Para o integrante da primeira formação do Toni Boni, foi uma experiência gratificante colaborar com o projeto. “Espero que este trabalho traga às pessoas a mesma alegria que me deu em realizá-lo”, disse Denis.
Quem também está colaborando é o desenhista Maicon Sullivan, de Venda Nova, que assina a ilustração da capa.
O livro tem apoio do Sebrae/ES, do empresário Nelson Minet e do Departamento Municipal de Cultura, que prevê uma tiragem inicial de 1.000 exemplares para distribuição gratuita em associações italianas, institutos de cultura e corais vênetos. De acordo com a coordenadora do Departamento, Claudete Bellon, o projeto só depende agora do término das gravações das músicas em estúdio.
A música na vida dos imigrantes
As canções vênetas estão presentes em Venda Nova do Imigrante desde o início da colonização. Quando vieram para cuidar das lavouras de café, em substituição da mão-de-obra escrava, era cantando que mantinham um vínculo com o país de origem.

*Itens apresentados*.
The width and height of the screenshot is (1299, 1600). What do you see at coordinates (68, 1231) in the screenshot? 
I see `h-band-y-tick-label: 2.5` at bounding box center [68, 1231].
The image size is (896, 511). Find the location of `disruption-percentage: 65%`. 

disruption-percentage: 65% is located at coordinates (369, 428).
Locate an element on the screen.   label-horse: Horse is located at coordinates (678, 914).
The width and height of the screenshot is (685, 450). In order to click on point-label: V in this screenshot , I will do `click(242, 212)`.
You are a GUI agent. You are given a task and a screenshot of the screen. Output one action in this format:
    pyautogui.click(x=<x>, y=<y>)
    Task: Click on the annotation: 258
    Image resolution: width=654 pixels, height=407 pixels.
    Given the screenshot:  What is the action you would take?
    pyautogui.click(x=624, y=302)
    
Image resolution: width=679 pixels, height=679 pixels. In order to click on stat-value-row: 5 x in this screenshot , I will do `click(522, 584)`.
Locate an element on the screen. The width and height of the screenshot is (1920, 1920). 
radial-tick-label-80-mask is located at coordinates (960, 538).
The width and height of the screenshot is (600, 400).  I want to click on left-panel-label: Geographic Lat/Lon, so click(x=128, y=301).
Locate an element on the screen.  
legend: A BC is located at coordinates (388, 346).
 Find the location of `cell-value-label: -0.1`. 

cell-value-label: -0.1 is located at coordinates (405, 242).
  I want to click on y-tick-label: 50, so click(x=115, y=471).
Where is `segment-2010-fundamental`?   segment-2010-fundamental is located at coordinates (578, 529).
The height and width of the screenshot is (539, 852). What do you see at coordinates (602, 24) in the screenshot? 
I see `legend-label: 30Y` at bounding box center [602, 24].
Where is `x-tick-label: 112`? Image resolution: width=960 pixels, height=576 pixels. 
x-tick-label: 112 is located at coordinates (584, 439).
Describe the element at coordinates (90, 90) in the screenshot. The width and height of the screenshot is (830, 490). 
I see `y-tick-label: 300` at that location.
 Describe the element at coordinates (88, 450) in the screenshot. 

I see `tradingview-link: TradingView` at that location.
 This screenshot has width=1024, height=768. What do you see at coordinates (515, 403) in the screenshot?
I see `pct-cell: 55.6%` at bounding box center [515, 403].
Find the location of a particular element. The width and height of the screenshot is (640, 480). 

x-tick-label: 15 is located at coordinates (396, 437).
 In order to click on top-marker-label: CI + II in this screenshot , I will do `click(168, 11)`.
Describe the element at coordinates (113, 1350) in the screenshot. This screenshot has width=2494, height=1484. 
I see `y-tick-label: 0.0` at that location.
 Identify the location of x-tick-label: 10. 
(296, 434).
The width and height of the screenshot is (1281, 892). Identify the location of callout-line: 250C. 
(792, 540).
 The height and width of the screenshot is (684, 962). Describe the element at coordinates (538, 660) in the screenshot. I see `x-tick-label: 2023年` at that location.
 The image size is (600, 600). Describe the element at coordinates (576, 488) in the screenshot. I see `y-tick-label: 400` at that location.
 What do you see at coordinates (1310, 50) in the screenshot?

*Partes do exercício*.
a) Por favor, reescreva o trecho do texto sobre as canções vênetas entre "Quem também está" e "país de origem.", inclusive, alterando "café" para "milho".
b) Dê continuidade ao texto sobre as canções vênetas a partir do ponto em que ele termina.

*Respostas em ordem*.
a)
Quem também está colaborando é o desenhista Maicon Sullivan, de Venda Nova, que assina a ilustração da capa.
O livro tem apoio do Sebrae/ES, do empresário Nelson Minet e do Departamento Municipal de Cultura, que prevê uma tiragem inicial de 1.000 exemplares para distribuição gratuita em associações italianas, institutos de cultura e corais vênetos. De acordo com a coordenadora do Departamento, Claudete Bellon, o projeto só depende agora do término das gravações das músicas em estúdio.
A música na vida dos imigrantes
As canções vênetas estão presentes em Venda Nova do Imigrante desde o início da colonização. Quando vieram para cuidar das lavouras de milho, em substituição da mão-de-obra escrava, era cantando que mantinham um vínculo com o país de origem.

b)
Assim, “Quel Mazzolin di Fiori” e “Moretina Bella Ciao”, só para citar duas das mais populares, eram trilha sonora para colher café, fazer comida, após a missa e nos jogos de bola de pau. Quando acabavam as partidas, se cantava até escurecer. Atualmente, a famosa “Missa das Dez”, no lajão da Igreja Matriz, é a mostra de um passado ainda vivo no presente em cada canto da cidade.
E se antes não existia CD e muito menos computador, alguns moradores eram os responsáveis em manter essas cançonetas vivas na colônia italiana. “Lembro dos irmãos Angelim, Elói e Gabriel Falqueto cantando na lavoura de café em Bananeiras há mais de 60 anos. A voz do trio ecoava no vale e se escutava de longe”, recorda Benjamin.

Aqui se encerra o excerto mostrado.